What you need to do:
For this exercise, write out each entry below exactly as it reads.

──────── Provided material

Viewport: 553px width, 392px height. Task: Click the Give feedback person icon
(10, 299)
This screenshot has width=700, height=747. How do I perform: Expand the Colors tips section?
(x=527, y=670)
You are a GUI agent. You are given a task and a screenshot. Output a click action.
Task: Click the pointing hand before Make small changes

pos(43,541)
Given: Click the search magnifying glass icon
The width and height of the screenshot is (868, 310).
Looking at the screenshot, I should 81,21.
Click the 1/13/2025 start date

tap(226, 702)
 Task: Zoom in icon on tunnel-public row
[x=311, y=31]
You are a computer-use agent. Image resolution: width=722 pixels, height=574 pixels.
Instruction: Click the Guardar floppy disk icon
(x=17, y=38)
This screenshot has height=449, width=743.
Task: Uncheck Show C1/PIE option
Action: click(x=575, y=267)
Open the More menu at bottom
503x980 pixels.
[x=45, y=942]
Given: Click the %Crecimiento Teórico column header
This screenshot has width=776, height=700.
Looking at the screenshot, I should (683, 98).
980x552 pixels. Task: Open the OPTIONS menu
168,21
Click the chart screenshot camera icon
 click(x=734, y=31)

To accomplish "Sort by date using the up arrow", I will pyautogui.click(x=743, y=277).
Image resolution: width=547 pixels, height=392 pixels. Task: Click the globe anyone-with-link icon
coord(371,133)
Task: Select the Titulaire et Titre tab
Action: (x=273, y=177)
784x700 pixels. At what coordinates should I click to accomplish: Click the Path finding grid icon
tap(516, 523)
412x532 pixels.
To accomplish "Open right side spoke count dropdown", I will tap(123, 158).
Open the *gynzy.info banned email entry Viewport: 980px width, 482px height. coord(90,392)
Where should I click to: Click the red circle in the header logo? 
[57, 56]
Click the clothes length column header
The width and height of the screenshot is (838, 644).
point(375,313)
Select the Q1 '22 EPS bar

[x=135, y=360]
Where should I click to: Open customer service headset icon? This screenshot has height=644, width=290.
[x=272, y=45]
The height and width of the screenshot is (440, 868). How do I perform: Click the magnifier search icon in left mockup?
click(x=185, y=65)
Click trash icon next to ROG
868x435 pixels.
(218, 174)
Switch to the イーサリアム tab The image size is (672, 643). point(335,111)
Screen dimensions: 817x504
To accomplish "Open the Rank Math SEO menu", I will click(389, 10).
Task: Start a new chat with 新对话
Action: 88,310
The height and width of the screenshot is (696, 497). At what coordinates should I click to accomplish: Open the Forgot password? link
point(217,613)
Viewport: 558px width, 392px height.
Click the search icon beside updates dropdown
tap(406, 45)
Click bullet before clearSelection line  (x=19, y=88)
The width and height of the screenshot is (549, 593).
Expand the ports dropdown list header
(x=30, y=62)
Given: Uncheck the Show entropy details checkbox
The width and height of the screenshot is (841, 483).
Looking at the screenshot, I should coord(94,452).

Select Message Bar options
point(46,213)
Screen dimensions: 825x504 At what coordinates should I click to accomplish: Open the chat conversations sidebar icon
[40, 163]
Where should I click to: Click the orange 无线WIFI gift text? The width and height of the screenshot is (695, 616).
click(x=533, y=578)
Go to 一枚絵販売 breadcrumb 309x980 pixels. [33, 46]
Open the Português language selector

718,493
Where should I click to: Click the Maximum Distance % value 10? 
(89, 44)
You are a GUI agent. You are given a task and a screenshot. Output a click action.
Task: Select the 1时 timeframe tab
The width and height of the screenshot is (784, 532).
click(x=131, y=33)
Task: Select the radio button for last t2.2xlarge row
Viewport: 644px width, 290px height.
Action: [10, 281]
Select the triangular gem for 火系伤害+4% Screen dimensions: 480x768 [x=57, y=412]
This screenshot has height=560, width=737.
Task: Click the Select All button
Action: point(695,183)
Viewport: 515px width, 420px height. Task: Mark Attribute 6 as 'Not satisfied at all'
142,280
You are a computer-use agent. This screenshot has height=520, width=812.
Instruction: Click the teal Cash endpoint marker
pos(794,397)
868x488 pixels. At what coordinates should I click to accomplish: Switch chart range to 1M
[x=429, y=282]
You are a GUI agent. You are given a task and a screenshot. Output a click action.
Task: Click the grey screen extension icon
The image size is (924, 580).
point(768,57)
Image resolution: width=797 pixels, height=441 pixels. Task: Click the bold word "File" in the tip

────────────────

Solution below:
Viewport: 553px width, 392px height. Task: Click the Give feedback person icon
(10, 299)
This screenshot has width=700, height=747. How do I perform: Expand the Colors tips section?
(x=527, y=670)
You are a GUI agent. You are given a task and a screenshot. Output a click action.
Task: Click the pointing hand before Make small changes

pos(43,541)
Given: Click the search magnifying glass icon
The width and height of the screenshot is (868, 310).
Looking at the screenshot, I should 81,21.
Click the 1/13/2025 start date

tap(226, 702)
 Task: Zoom in icon on tunnel-public row
[x=311, y=31]
You are a computer-use agent. Image resolution: width=722 pixels, height=574 pixels.
Instruction: Click the Guardar floppy disk icon
(x=17, y=38)
This screenshot has height=449, width=743.
Task: Uncheck Show C1/PIE option
Action: click(x=575, y=267)
Open the More menu at bottom
503x980 pixels.
[x=45, y=942]
Given: Click the %Crecimiento Teórico column header
This screenshot has width=776, height=700.
Looking at the screenshot, I should (683, 98).
980x552 pixels. Task: Open the OPTIONS menu
168,21
Click the chart screenshot camera icon
 click(x=734, y=31)

To accomplish "Sort by date using the up arrow", I will pyautogui.click(x=743, y=277).
Image resolution: width=547 pixels, height=392 pixels. Task: Click the globe anyone-with-link icon
coord(371,133)
Task: Select the Titulaire et Titre tab
Action: (x=273, y=177)
784x700 pixels. At what coordinates should I click to accomplish: Click the Path finding grid icon
tap(516, 523)
412x532 pixels.
To accomplish "Open right side spoke count dropdown", I will tap(123, 158).
Open the *gynzy.info banned email entry Viewport: 980px width, 482px height. coord(90,392)
Where should I click to: Click the red circle in the header logo? 
[57, 56]
Click the clothes length column header
The width and height of the screenshot is (838, 644).
point(375,313)
Select the Q1 '22 EPS bar

[x=135, y=360]
Where should I click to: Open customer service headset icon? This screenshot has height=644, width=290.
[x=272, y=45]
The height and width of the screenshot is (440, 868). How do I perform: Click the magnifier search icon in left mockup?
click(x=185, y=65)
Click trash icon next to ROG
868x435 pixels.
(218, 174)
Switch to the イーサリアム tab The image size is (672, 643). point(335,111)
Screen dimensions: 817x504
To accomplish "Open the Rank Math SEO menu", I will click(389, 10).
Task: Start a new chat with 新对话
Action: 88,310
The height and width of the screenshot is (696, 497). At what coordinates should I click to accomplish: Open the Forgot password? link
point(217,613)
Viewport: 558px width, 392px height.
Click the search icon beside updates dropdown
tap(406, 45)
Click bullet before clearSelection line  (x=19, y=88)
The width and height of the screenshot is (549, 593).
Expand the ports dropdown list header
(x=30, y=62)
Given: Uncheck the Show entropy details checkbox
The width and height of the screenshot is (841, 483).
Looking at the screenshot, I should coord(94,452).

Select Message Bar options
point(46,213)
Screen dimensions: 825x504 At what coordinates should I click to accomplish: Open the chat conversations sidebar icon
[40, 163]
Where should I click to: Click the orange 无线WIFI gift text? The width and height of the screenshot is (695, 616).
click(x=533, y=578)
Go to 一枚絵販売 breadcrumb 309x980 pixels. [33, 46]
Open the Português language selector

718,493
Where should I click to: Click the Maximum Distance % value 10? 
(89, 44)
You are a GUI agent. You are given a task and a screenshot. Output a click action.
Task: Select the 1时 timeframe tab
The width and height of the screenshot is (784, 532).
click(x=131, y=33)
Task: Select the radio button for last t2.2xlarge row
Viewport: 644px width, 290px height.
Action: [10, 281]
Select the triangular gem for 火系伤害+4% Screen dimensions: 480x768 [x=57, y=412]
This screenshot has height=560, width=737.
Task: Click the Select All button
Action: point(695,183)
Viewport: 515px width, 420px height. Task: Mark Attribute 6 as 'Not satisfied at all'
142,280
You are a computer-use agent. This screenshot has height=520, width=812.
Instruction: Click the teal Cash endpoint marker
pos(794,397)
868x488 pixels. At what coordinates should I click to accomplish: Switch chart range to 1M
[x=429, y=282]
You are a GUI agent. You are given a task and a screenshot. Output a click action.
Task: Click the grey screen extension icon
The image size is (924, 580).
point(768,57)
Image resolution: width=797 pixels, height=441 pixels. Task: Click the bold word "File" in the tip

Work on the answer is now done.